▶ _Consigne A_: Énumérez les troubles dans l'étude desquels, selon l'extrait sur l'IA en santé mentale, les applications d'intelligence artificielle sont surtout employées.
▶ _Consigne B_: D'après l'extrait sur l'IA en santé mentale, quelle fonction Ledia Lazeri occupe-t-elle à l'OMS/Europe ?
▶ _Consigne C_: Recopiez le passage de l'extrait sur l'IA en santé mentale qui va de « La publication intitulée » jusqu'à « 2016 et 2021. » inclus.

La publication intitulée « Défauts méthodologiques et de qualité dans l’utilisation de l’intelligence artificielle dans la recherche en santé mentale : un examen systématique » et rédigée par des experts de l’Université polytechnique de Valence (Espagne) et de l’OMS/Europe examine l’utilisation de l’intelligence artificielle pour les études sur les troubles de santé mentale entre 2016 et 2021.   

« Nous avons remarqué un déséquilibre dans l’utilisation des applications d’intelligence artificielle dans la recherche en santé mentale. Celles-ci sont surtout employées dans l’étude des troubles dépressifs, de la schizophrénie et d’autres troubles psychotiques. Cette constatation est révélatrice d’une lacune importante dans notre compréhension de la façon dont ces applications peuvent être utilisées pour étudier d’autres troubles mentaux, » ajoute le docteur Ledia Lazeri, conseillère régionale pour la santé mentale à l’OMS/Europe.

▶ _Données_:
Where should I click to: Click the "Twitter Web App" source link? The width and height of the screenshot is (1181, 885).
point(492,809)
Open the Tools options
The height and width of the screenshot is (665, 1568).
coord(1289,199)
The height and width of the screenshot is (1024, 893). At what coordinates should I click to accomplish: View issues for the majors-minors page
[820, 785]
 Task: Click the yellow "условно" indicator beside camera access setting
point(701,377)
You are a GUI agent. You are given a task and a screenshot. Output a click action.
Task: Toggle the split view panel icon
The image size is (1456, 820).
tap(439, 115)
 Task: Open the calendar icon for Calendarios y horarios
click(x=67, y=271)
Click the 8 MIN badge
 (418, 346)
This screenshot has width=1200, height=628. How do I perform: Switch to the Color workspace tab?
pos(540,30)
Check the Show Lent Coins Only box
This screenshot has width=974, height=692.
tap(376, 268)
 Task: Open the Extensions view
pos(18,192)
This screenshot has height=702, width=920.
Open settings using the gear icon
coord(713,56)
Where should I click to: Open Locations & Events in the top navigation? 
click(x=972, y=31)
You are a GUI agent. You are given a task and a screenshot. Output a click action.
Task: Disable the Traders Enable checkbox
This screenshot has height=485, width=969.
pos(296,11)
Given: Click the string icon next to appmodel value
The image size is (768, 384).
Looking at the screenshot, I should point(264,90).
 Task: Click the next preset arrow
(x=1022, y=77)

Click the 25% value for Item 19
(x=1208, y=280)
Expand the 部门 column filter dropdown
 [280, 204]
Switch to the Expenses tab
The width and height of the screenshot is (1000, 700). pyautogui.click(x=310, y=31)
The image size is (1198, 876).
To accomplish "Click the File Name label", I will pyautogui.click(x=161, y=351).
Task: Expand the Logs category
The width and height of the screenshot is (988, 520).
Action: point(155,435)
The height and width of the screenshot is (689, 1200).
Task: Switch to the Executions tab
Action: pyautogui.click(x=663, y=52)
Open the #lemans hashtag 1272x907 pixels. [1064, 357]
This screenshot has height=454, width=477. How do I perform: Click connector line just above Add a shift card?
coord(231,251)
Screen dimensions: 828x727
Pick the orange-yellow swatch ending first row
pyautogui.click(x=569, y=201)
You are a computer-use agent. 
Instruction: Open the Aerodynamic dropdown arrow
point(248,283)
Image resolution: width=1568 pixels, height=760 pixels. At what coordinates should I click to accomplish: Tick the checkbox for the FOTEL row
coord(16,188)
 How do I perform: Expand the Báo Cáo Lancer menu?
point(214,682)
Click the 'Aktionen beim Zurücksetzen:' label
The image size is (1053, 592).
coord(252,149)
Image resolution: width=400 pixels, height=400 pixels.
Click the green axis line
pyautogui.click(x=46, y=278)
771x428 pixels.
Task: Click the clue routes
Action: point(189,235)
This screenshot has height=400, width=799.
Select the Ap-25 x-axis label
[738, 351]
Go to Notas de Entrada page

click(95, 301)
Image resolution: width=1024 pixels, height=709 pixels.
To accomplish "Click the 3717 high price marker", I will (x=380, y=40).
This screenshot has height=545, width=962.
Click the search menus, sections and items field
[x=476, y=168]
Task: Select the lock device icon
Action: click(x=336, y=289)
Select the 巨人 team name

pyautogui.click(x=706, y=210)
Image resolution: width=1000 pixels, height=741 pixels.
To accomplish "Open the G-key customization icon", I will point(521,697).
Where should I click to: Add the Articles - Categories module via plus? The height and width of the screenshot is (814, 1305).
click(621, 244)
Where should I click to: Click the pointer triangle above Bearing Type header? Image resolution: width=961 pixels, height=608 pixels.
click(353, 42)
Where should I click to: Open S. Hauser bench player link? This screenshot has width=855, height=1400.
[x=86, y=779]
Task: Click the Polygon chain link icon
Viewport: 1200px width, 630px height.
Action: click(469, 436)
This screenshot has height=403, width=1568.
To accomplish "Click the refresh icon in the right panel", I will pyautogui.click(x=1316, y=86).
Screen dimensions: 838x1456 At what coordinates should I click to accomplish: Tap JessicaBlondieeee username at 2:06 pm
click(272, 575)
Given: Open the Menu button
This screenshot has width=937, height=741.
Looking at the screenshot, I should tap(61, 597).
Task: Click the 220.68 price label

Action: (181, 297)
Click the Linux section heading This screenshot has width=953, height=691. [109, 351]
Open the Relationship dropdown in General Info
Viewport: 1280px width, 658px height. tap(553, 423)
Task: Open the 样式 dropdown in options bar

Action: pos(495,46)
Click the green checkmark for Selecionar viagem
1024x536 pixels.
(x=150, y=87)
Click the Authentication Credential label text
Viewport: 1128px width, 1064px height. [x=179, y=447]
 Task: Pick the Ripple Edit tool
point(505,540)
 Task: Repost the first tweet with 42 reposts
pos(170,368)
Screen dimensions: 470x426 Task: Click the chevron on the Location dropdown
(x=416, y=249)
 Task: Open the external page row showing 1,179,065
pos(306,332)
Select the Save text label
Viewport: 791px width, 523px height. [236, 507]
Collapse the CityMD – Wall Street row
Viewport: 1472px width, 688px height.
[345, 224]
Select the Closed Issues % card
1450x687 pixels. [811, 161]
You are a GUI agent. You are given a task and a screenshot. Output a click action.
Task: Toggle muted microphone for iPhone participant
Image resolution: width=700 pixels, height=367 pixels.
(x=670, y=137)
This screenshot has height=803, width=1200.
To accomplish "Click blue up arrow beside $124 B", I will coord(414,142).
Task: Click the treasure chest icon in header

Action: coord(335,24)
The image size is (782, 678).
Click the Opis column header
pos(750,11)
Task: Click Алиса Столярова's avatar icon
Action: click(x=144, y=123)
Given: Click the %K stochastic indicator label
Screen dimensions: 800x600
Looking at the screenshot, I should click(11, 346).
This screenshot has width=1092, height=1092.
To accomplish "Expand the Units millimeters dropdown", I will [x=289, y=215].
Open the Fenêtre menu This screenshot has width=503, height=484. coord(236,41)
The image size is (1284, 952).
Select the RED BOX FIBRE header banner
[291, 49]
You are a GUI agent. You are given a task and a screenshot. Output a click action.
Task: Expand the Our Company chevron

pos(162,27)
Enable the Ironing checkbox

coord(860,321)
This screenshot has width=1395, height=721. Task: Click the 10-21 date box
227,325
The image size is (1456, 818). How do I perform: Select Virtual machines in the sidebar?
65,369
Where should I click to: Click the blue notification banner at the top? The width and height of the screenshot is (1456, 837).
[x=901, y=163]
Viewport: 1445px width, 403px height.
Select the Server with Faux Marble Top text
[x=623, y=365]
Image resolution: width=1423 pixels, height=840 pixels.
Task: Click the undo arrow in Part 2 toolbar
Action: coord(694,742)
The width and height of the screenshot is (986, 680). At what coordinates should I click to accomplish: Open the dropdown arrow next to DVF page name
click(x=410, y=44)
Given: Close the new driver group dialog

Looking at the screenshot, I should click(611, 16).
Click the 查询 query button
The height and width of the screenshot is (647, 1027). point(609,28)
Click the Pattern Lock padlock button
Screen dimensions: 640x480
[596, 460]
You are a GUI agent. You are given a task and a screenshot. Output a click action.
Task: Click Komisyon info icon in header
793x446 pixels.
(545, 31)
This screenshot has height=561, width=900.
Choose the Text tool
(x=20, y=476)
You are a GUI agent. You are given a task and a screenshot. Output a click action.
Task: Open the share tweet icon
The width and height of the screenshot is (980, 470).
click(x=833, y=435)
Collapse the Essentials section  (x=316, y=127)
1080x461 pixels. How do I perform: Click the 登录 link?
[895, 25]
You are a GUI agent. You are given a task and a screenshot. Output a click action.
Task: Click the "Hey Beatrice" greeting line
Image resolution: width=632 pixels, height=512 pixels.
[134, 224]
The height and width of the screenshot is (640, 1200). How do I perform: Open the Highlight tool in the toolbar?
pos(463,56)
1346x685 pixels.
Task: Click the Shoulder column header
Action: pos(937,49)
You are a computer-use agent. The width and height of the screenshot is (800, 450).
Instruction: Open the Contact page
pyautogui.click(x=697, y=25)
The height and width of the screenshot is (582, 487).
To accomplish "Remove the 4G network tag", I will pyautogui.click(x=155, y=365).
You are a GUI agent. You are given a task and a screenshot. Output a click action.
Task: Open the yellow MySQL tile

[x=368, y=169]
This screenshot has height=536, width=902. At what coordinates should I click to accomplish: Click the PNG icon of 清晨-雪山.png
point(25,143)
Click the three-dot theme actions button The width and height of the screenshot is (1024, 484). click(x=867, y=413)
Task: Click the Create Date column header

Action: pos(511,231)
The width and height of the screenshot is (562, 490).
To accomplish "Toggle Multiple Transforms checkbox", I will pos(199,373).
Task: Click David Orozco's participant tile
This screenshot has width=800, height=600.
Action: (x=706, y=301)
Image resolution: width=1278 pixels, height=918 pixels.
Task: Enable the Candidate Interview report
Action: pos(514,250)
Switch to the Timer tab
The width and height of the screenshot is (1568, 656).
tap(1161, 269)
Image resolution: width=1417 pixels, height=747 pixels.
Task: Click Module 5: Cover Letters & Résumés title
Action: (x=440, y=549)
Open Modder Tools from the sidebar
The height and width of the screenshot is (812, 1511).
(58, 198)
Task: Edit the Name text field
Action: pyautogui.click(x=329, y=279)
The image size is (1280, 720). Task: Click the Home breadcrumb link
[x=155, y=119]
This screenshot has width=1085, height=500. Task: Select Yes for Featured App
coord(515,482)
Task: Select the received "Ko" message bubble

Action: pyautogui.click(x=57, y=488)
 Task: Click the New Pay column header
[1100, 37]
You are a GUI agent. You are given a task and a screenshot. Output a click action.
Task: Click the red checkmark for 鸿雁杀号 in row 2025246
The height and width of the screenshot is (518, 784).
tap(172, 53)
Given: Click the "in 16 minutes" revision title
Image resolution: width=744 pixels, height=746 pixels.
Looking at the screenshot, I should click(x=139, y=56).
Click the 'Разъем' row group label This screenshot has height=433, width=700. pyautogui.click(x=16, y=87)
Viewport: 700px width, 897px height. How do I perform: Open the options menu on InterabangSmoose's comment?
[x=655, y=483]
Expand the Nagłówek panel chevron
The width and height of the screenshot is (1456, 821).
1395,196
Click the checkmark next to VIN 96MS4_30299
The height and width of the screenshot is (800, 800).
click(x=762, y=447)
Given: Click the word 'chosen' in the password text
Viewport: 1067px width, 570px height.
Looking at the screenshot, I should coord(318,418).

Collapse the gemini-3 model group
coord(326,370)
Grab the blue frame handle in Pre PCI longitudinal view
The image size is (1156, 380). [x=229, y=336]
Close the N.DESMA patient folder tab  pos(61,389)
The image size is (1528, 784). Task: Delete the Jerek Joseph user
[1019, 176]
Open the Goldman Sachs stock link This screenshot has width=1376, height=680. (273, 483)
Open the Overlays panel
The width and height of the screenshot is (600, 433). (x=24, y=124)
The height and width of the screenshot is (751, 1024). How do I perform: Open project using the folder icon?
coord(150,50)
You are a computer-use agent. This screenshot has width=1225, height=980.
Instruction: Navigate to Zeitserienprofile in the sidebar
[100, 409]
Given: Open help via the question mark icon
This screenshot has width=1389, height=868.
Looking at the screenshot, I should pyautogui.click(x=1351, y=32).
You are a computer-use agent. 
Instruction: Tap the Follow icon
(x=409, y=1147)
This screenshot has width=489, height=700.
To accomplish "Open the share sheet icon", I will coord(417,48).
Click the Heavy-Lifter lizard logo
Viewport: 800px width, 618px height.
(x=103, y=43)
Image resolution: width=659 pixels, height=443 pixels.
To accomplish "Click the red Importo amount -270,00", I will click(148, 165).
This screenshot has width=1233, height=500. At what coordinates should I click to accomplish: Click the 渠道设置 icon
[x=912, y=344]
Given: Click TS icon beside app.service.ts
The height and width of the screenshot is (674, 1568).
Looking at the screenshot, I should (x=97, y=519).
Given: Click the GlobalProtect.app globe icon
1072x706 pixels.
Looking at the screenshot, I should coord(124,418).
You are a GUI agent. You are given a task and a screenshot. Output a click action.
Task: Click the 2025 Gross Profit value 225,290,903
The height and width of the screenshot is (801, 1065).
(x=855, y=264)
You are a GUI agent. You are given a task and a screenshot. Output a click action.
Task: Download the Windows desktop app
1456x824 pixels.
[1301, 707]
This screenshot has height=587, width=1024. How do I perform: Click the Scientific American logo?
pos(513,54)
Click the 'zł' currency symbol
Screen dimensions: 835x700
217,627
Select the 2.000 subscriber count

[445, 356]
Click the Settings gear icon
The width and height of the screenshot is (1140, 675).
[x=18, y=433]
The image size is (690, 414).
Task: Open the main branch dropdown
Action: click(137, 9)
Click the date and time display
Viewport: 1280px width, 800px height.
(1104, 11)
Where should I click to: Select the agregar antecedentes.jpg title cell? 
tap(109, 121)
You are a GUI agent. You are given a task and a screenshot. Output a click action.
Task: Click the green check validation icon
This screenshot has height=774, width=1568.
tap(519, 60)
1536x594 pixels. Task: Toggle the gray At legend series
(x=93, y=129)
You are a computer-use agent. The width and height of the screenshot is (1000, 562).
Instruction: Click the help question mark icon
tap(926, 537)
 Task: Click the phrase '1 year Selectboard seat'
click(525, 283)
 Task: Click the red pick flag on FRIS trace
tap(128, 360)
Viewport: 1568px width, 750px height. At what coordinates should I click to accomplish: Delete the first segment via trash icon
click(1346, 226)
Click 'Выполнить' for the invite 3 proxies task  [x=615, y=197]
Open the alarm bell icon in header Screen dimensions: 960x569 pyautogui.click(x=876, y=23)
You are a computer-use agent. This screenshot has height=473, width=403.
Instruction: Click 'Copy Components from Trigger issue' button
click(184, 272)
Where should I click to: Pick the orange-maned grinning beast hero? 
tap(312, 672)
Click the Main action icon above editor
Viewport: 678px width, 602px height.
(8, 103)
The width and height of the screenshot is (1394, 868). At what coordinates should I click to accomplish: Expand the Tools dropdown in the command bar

▶ _Résultat A_:
Troubles dépressifs
Schizophrénie
Autres troubles psychotiques

▶ _Résultat B_: Elle est conseillère régionale pour la santé mentale.

▶ _Résultat C_:
La publication intitulée « Défauts méthodologiques et de qualité dans l’utilisation de l’intelligence artificielle dans la recherche en santé mentale : un examen systématique » et rédigée par des experts de l’Université polytechnique de Valence (Espagne) et de l’OMS/Europe examine l’utilisation de l’intelligence artificielle pour les études sur les troubles de santé mentale entre 2016 et 2021.